> Task requirements: All lines with the word "will" must be pulled from the entries below.

> Records supplied:
· · · ·
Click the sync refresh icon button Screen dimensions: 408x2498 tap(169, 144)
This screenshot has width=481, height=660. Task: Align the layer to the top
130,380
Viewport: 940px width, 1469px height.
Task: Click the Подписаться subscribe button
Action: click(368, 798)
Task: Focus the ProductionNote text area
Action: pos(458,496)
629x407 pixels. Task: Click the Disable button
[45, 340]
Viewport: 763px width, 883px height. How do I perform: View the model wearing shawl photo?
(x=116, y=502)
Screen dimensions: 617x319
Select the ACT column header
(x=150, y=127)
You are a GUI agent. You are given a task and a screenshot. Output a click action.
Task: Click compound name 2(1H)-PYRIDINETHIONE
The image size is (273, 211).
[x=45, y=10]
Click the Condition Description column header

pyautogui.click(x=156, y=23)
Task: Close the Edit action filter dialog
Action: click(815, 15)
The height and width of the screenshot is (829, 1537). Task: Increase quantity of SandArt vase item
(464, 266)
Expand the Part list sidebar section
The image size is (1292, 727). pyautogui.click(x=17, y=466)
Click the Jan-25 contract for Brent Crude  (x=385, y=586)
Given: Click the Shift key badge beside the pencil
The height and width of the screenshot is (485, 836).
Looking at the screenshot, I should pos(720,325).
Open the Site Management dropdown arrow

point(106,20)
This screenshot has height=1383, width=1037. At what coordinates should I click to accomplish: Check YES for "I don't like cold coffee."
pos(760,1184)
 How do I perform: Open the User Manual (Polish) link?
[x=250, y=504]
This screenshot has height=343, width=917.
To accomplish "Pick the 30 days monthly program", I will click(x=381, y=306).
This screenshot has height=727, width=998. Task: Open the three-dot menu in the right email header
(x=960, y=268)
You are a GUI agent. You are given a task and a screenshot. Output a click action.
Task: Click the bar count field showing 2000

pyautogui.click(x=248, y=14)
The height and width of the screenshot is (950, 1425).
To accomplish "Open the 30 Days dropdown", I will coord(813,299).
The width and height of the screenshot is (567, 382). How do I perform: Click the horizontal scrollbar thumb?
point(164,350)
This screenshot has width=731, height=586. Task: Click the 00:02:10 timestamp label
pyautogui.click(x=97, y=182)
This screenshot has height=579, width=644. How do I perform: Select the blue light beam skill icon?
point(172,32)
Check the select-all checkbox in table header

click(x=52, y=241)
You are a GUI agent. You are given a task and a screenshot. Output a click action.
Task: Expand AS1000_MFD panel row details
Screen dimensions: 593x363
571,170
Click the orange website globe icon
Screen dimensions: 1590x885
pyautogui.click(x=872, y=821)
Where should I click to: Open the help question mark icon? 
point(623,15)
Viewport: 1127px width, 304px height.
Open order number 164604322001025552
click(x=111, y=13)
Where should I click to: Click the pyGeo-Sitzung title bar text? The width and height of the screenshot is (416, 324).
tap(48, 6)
· · · ·
> Exercise answer:
To accomplish "Pick the 30 days monthly program", I will click(x=381, y=306).
To accomplish "Open the 30 Days dropdown", I will coord(813,299).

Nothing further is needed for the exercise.